Data to process below:
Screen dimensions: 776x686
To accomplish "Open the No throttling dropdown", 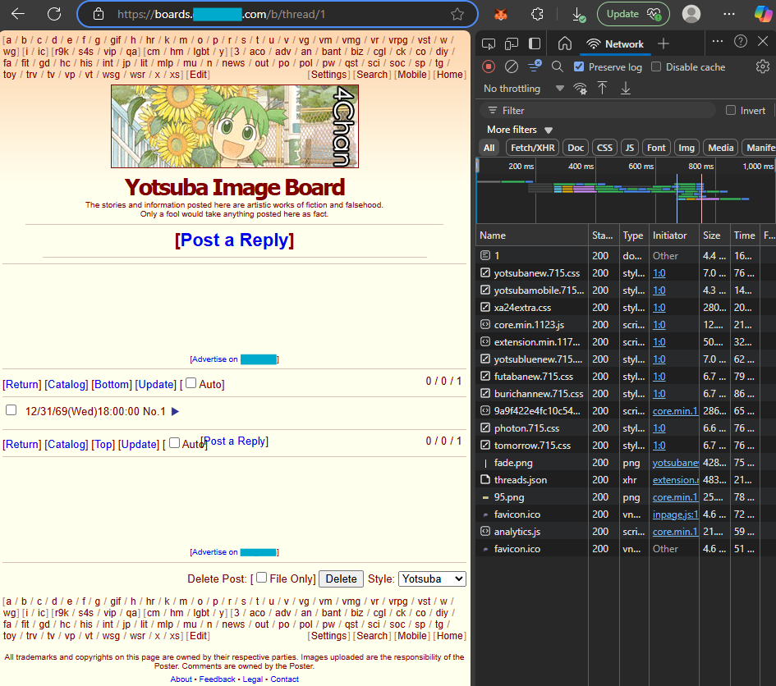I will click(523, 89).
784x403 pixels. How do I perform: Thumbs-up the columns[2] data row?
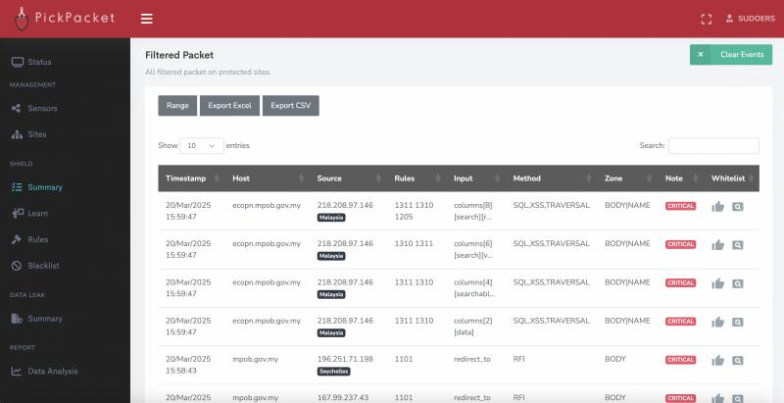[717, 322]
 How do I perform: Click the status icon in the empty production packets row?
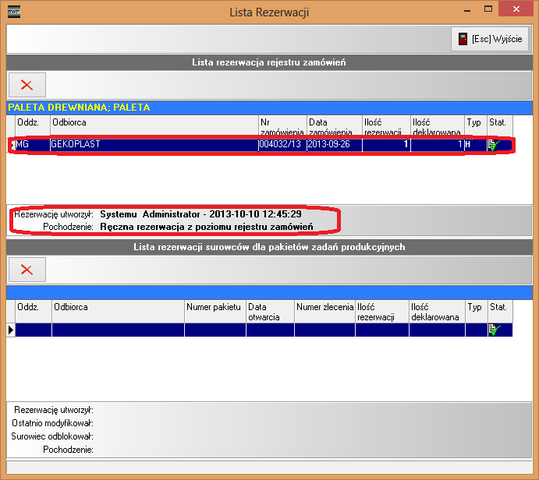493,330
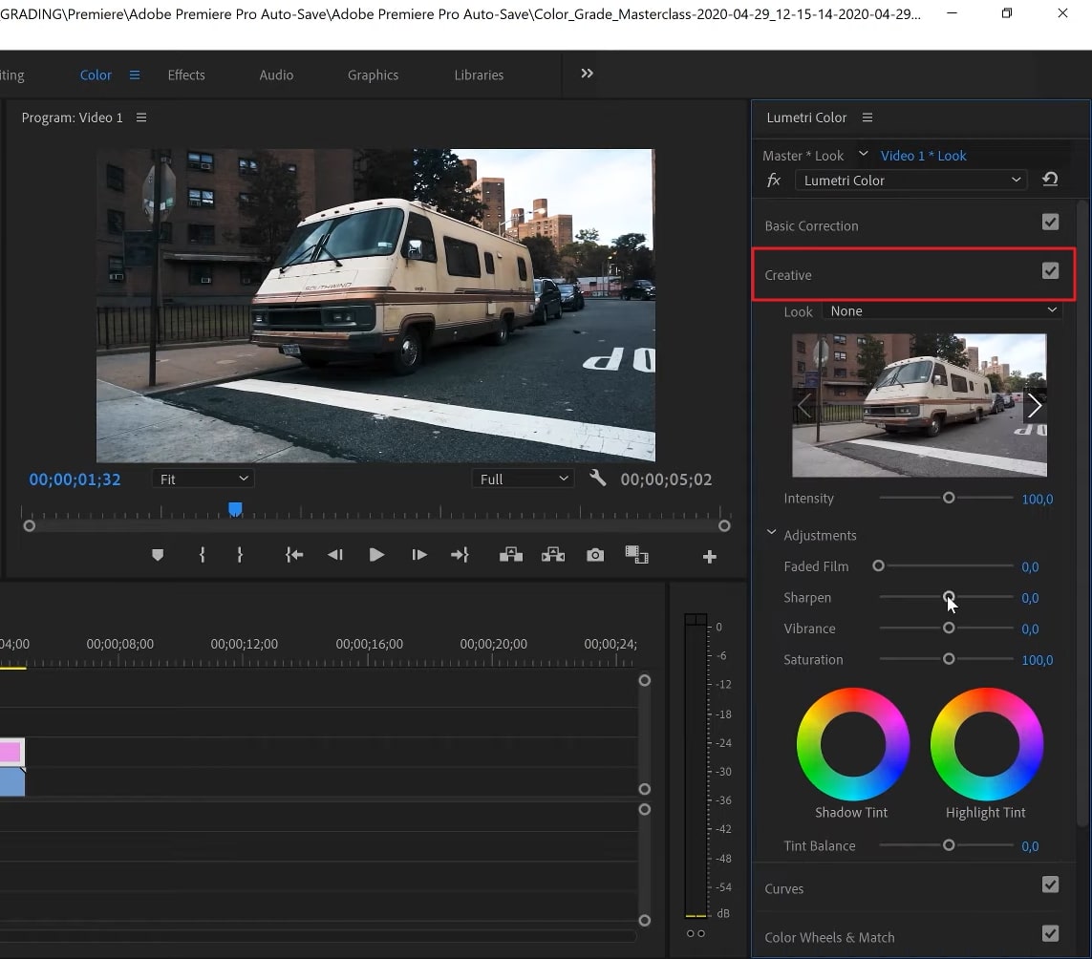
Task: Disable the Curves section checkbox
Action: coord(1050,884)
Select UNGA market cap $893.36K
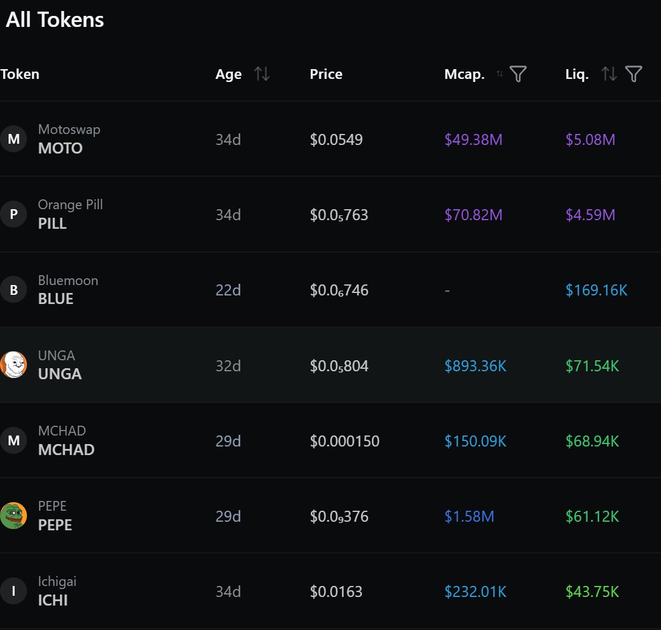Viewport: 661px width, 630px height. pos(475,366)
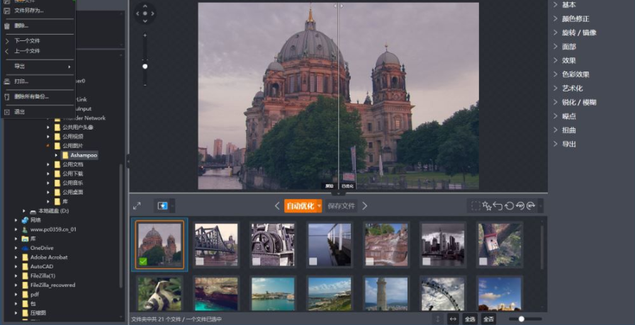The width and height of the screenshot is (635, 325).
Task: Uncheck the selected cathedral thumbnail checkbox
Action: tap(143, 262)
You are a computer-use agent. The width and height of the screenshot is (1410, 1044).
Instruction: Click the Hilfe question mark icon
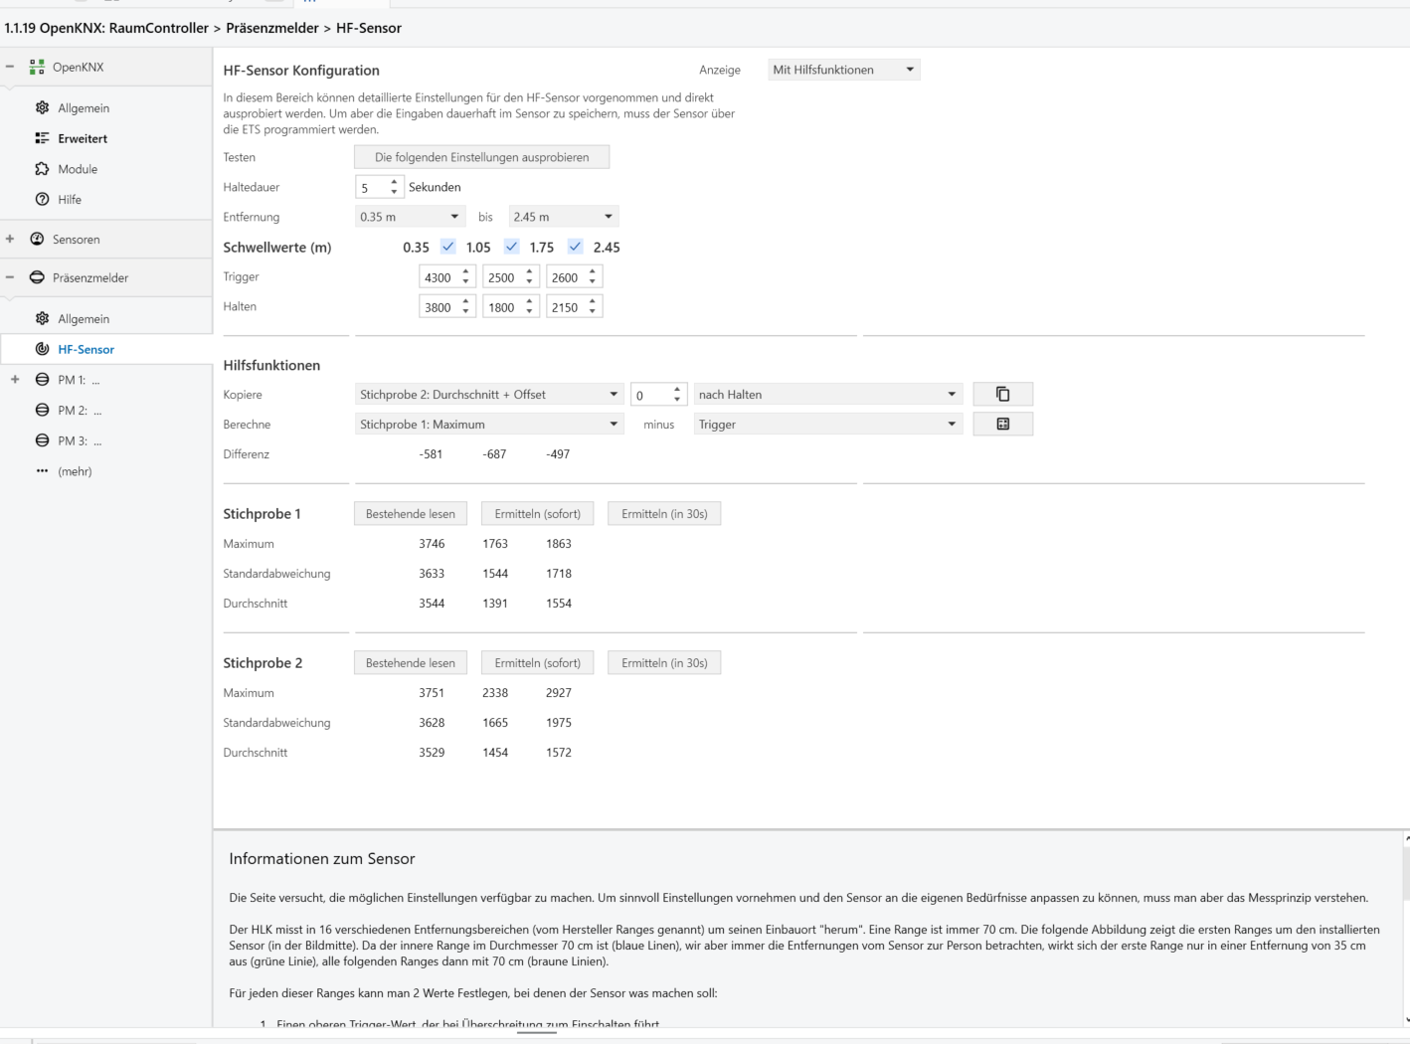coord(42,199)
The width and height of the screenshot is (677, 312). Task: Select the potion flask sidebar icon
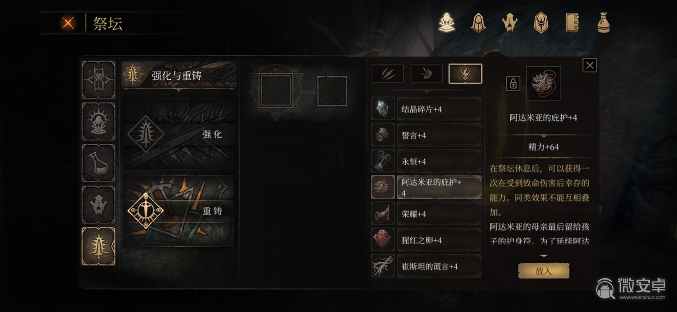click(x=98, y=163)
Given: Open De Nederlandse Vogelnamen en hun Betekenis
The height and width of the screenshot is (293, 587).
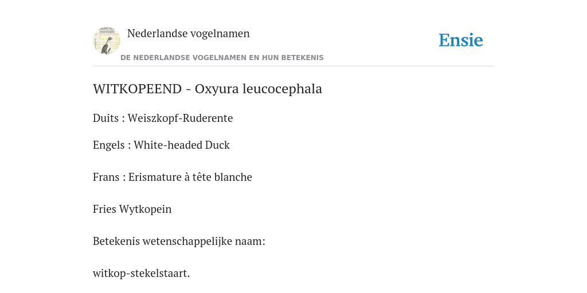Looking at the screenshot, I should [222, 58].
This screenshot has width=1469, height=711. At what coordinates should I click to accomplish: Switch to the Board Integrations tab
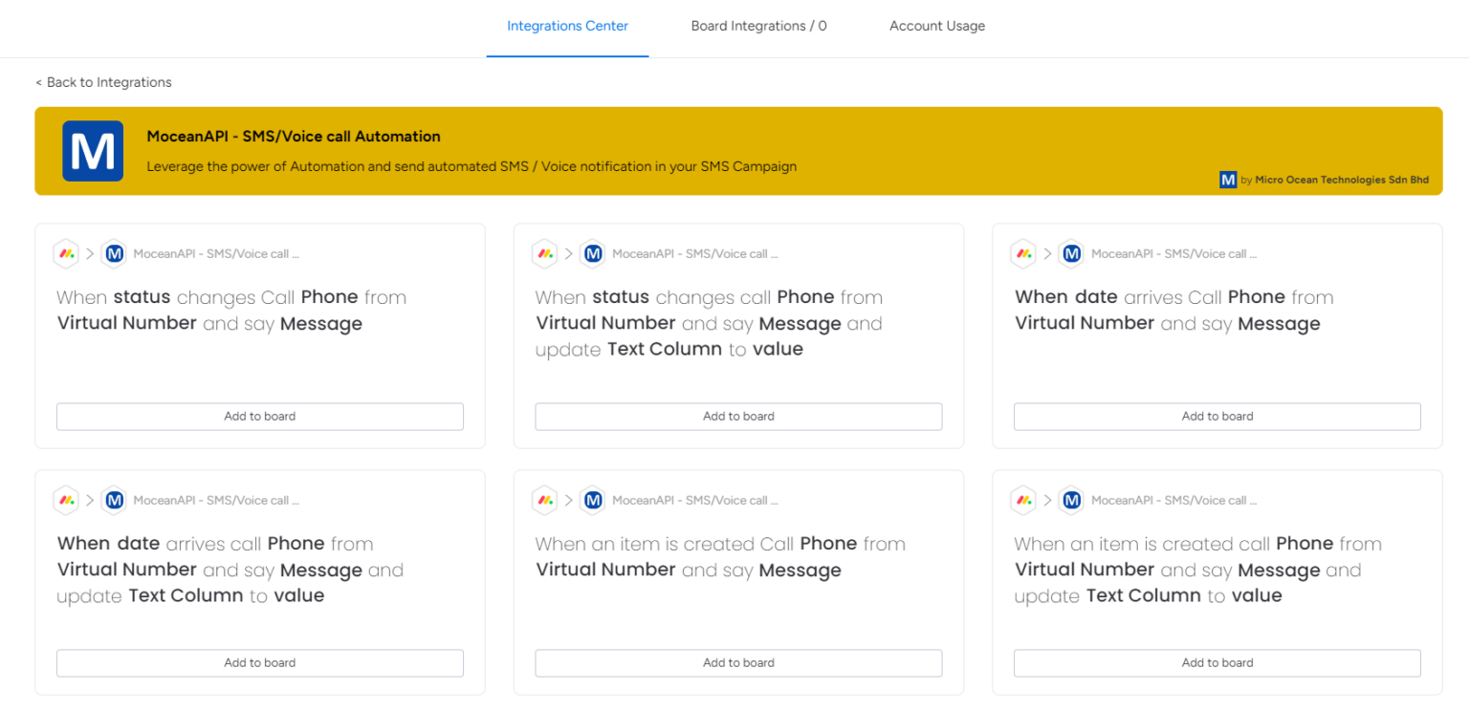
End of Data to process.
Exactly the lines from the one holding "The width and height of the screenshot is (677, 312)." to the last line of the records above should be duplicated, with no pictures among them.

**Solution:**
The width and height of the screenshot is (677, 312). Task: Select the potion flask sidebar icon
click(x=98, y=163)
Given: Open De Nederlandse Vogelnamen en hun Betekenis
The height and width of the screenshot is (293, 587).
Looking at the screenshot, I should [222, 58].
This screenshot has width=1469, height=711. At what coordinates should I click to accomplish: Switch to the Board Integrations tab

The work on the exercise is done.